Similarly, once Russia creates paths to work around sanctions, for example by shifting exports from the West to China, those changes will be difficult to take back.
“I think this is a reorganization of the world economy that’s been going on for a few years, but is being accelerated by this,” Verdier said. “And it’s really going to change the world we live in unless it’s reversed much quicker than I anticipate.”
Lecturer Richard N. Dean ’80, a partner at the law firm Baker & McKenzie who is an expert on business in Russia, agreed it was likely to be years before normalcy can be restored there. In pointing out the challenges businesses connected to Russia are facing, he noted the number of sanctions Putin has instigated in response to the West’s sanctions.
“More legislation is pending on the Russia side that would put enterprises whose operations have been suspended by foreigners under administration. This is code word for, ‘We’re going to steal your business,’” he said. “You can see how difficult it is for companies to navigate this, both on the U.S. and the Russian side. And it’s a mess — just a mess.”
Eichensehr said the international legal system has a chance to grow and hold Russia accountable not just for starting a war of aggression, but to prosecute perpetrators of war crimes.

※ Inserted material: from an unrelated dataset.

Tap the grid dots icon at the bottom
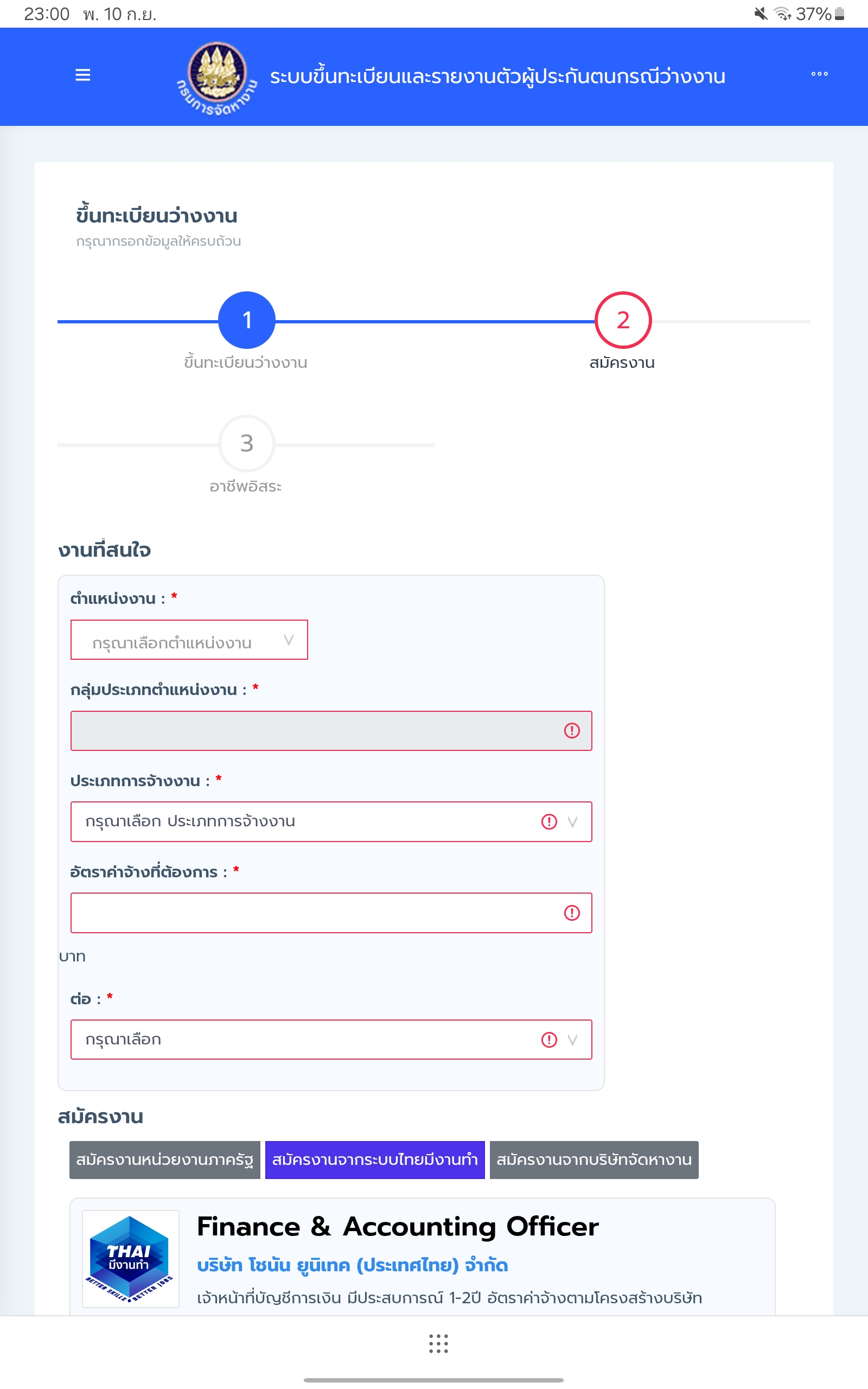Viewport: 868px width, 1389px height. coord(438,1343)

With horrific human rights violations in Bucha, Ukraine, coming to light, the U.N. General Assembly on Wednesday suspended Russia’s participation in the U.N. Human Rights Council. In recent weeks, the International Court of Justice ordered provisional measures against Russia, arguing that Russia’s invasion was an unlawful abuse of its obligation to prevent genocide under the Genocide Convention. The European Court of Human Rights has taken similar action for human rights violations by Russian troops, and the International Criminal Court and the U.N. Human Rights Council have open investigations.
“I think the international system is facing a tremendous amount of stress. It is more fragile than we thought,” she said. “But I think it may also have a chance to shine, eventually, in the aftermath of this. So I think we need to think more creatively about how to protect the institutions and values we care about, internationally and domestically.”
An expert in the law of cyberattacks, Eichensehr said that despite some activity against Ukraine’s satellite internet service, Russia so far has not been successful at, or attempted, as much cyberwarfare as expected.
“Is that because Russia tried and failed? Or is it because Russia didn't try? I think either one of those things is pretty interesting,” she said.
It’s possible the lack of attacks is due to Russia’s incompetence, or because the U.S. and others are mounting strong defenses.
Or perhaps cyberattacks are “just not that valuable.”
“If you're facing an adversary that’s willing to bomb TV towers, bomb communications infrastructure, bomb all sorts of horrible things, then maybe cyber is just not that useful. Cyber is better when you’re trying to be deniable, when you’re trying to be precise, when you're trying, maybe, not to be escalatory.”
More action on the cyber front could be forthcoming, she said, noting that President Joe Biden recently warned U.S. critical infrastructure to ramp up their defenses.